RADDEN: Aussichtsreiche Branchen sind Pharma, Nahrungsmittel und Rohstoffe. Die Siemens-Aktie würde ich unter 60 Euro kaufen, Bayer-Titel unter 30 Euro. Dieses Papier ist nach dem Lipobay-Skandal zu stark verprügelt worden. Die RWE-Aktie ist unter 40 Euro kaufenswert - Strom, Gas und Wasser sind klare Wachstumsmärkte. Unter den Öltiteln bevorzuge ich TotalFinaElf, Royal Dutch/Shell und BP. Linde könnte davon profitieren, dass der neue Chef Wolfgang Reitzle die Entwicklung von Brennstoffzellen vorantreiben dürfte. Im Automobilsektor bin ich ein Fan von BMW und Porsche. Auch die Vorzugsaktie von VW ist wegen der Diskussionen um einen Wegfall der Stimmrechtsbeschränkung interessant. Erwähnen sollte man auch noch Schering, Nestlé und im MDAX Kali + Salz.
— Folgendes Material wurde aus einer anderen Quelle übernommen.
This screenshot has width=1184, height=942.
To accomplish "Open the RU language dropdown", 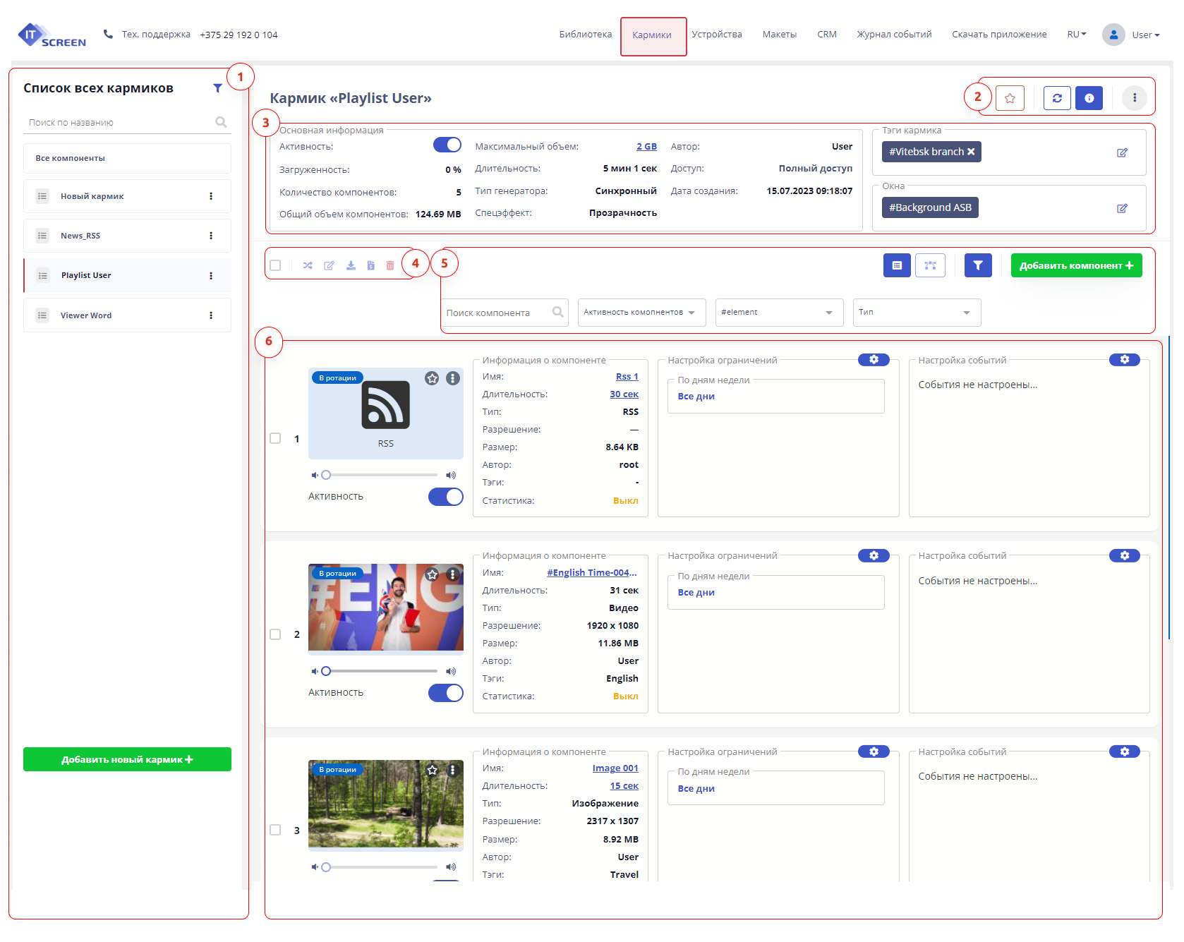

ABENDBLATT: Und die T-Aktie?
RADDEN: Prinzipiell denke ich immer noch, dass die so genannte TMT-Branche (Technologie, Medien und Telekommunikation) TNT (Sprengstoff) für das Depot ist. Aber bei der Telekom kann es nun wirklich keine schlechteren Nachrichten mehr geben. Darum meine ich erstmals, man könnte auch den Kauf der T-Aktie erwägen - vielleicht bei zehn Euro.
ABENDBLATT: Würden Sie auch nichteuropäische Werte hinzunehmen?
RADDEN: Aktien aus Amerika sollte man weglassen. Asien ist aber schon interessant. Gute Chancen sehe ich etwa bei den japanischen Titeln Canon, Honda und dem Kosmetikwert Shiseido. Allerdings sollte man in asiatische Aktien wohl eher über einen Fonds einsteigen.
ABENDBLATT: Noch ein Wort zum Neuen Markt?
RADDEN: Das war eher so etwas wie eine Kettenbriefaktion. Mit Geldanlage hatte das nicht viel zu tun.